DW4 confirmed that on the material day they were heading home and then PW1 came from behind on a bicycle and he complained that DW4 had not given way and he grabbed DW4 and started beating him up. The first accused asked why DW4 was being assaulted by PW1. It is DW4’s evidence that they never assaulted the complainant. First accused intervened and then PW1 took his bicycle and cycled away. He DW4 says it was still light and one could see properly. He denied the suggestion that PW1 was assaulted and robbed. They denied seeing any vehicle at the scene.

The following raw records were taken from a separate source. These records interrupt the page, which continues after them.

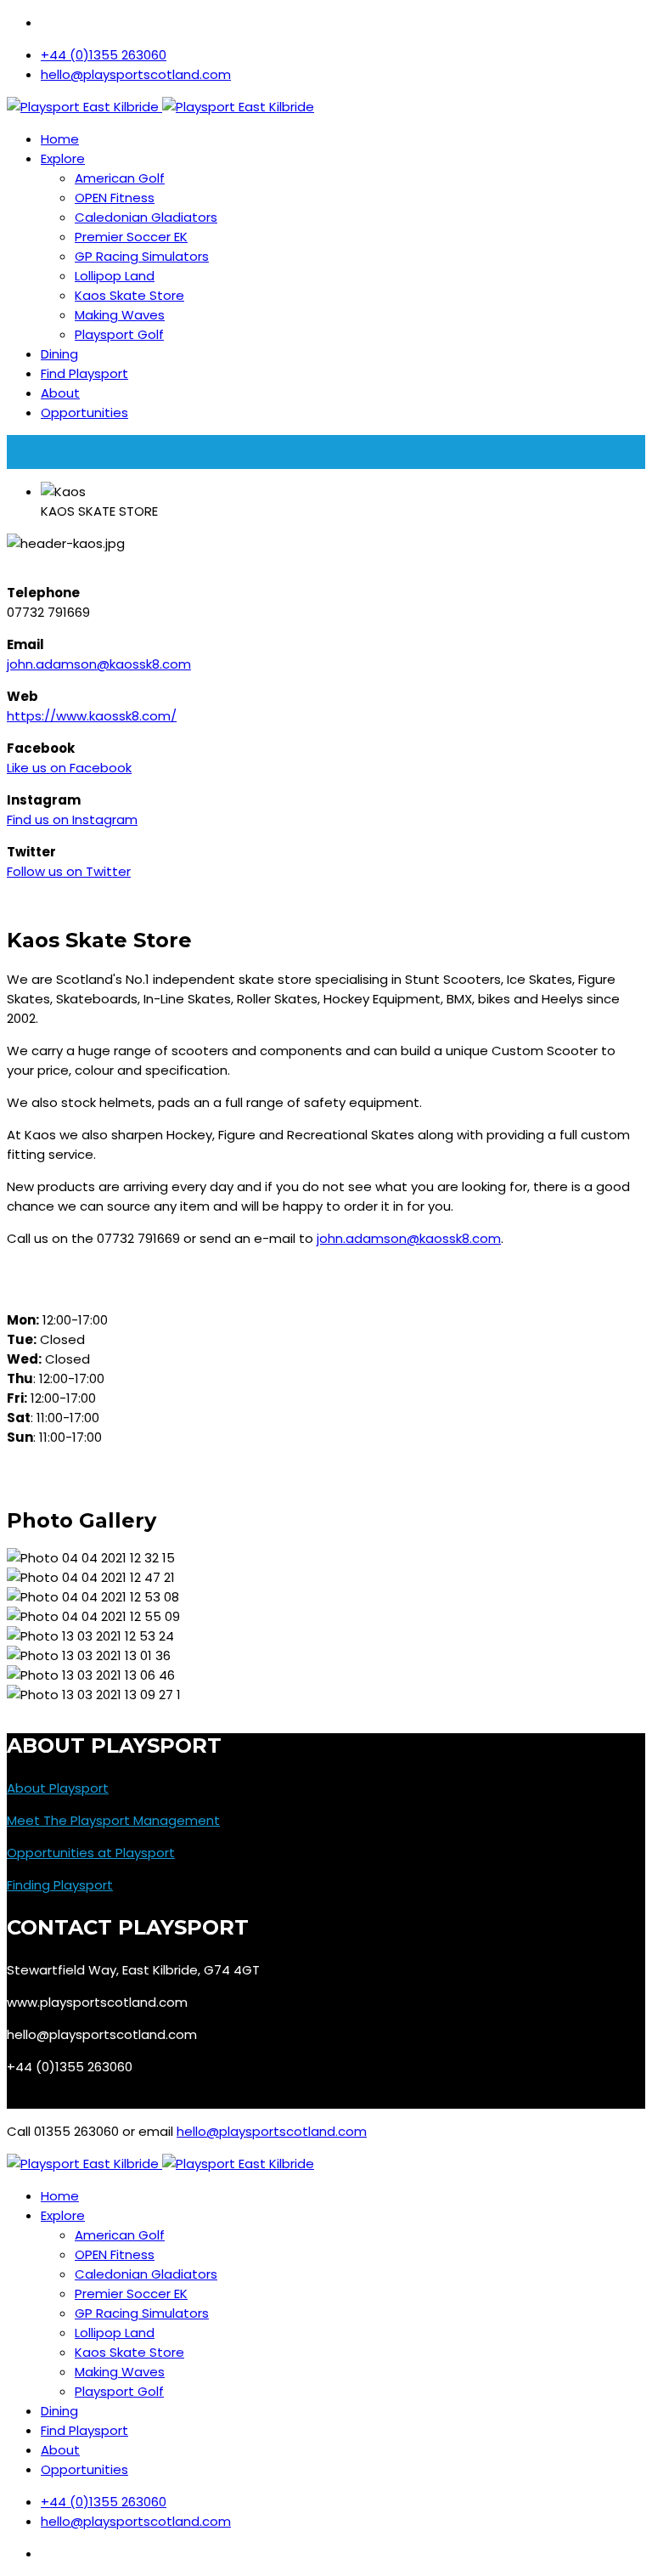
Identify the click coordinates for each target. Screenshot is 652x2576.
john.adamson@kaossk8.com (99, 664)
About (60, 393)
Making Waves (120, 315)
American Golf (120, 178)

DW5 confirmed the defence evidence that accused two had gone to Nairobi and he was not at the scene. DW6 the area assistant chief received the report of assault of PW1 by the accuseds and their brothers.
The court’s assessment of the evidence on the record in the light of the findings of the learned trial magistrate and submissions of both counsels is that it is correct that PW1 and first accused and DW4 met on that day. There is no dispute that he was cycling. It is correctly stated by him that the people were in the middle of the road and they refused to give way. According to him and his witnesses they grabbed him and then beat him up and robbed of the items stated. This issue of robbery is not borne out from the evidence. This is because from the evidence of PW1 himself when he met the father of the accused persons, he complained to have been assaulted by his sons. The complaint to PW3 was that he had been assaulted. The complaint DW6 received from the O.C.S was one of assault.
The evidence of the defence is that DW4 was assaulted by PW1 because he refused to give way to his bicycle. They claim that they never did anything to PW1. The court’s view is that the first accused and DW4 were brothers and human ingenuity could not allow them just stand and watch one of their own being assaulted and then they just stand and look on. A normal reaction would be for them to hit back and I have no doubt this is what happened. It was a case of assault as this is what was reported to the authorities. The issue of a robbery was an invention in view of the contradictions noted in the prosecution’s evidence.
The last issue to be dealt with is the participation in the crime of the second accused. His defence is one of alibi and he was supported by the co-accuseds and other defence witnesses. The law requires that it be considered in totality against the prosecution’s case. When this is done I find that it is on record that parties knew each other as neighbours. It was not very dark as confirmed by DW4 and one could see each other. PW1 had no reason to fabricate a charge against second accused and leave out DW4. I find that second accused was at the scene and so the defence of alibi has been ousted.
In the premises I find that the offence of robbery is not proved. The offence disclosed and the one which formed the basis of complaint was an assault. There were no medical documents to confirm the gravity of the injuries. In the absence of that, what the court is left with is an offence of common assault contrary to section 250 of the Penal Code. I, therefore, allow the appeal on conviction in part, set aside the conviction for the offence of robbery and substitute them with a conviction for the lesser disclosed offence of common assault contrary to section 250 of the penal code.
As for sentence I do find that the same will also be interfered with. The maximum penalty is one year imprisonment. The appellants have been in prison since 16th July, 2002 and so they have served one month and two days. The sentence handed out is set aside and substituted with one of a fine of Kshs.1,000.00 each in default three months imprisonment.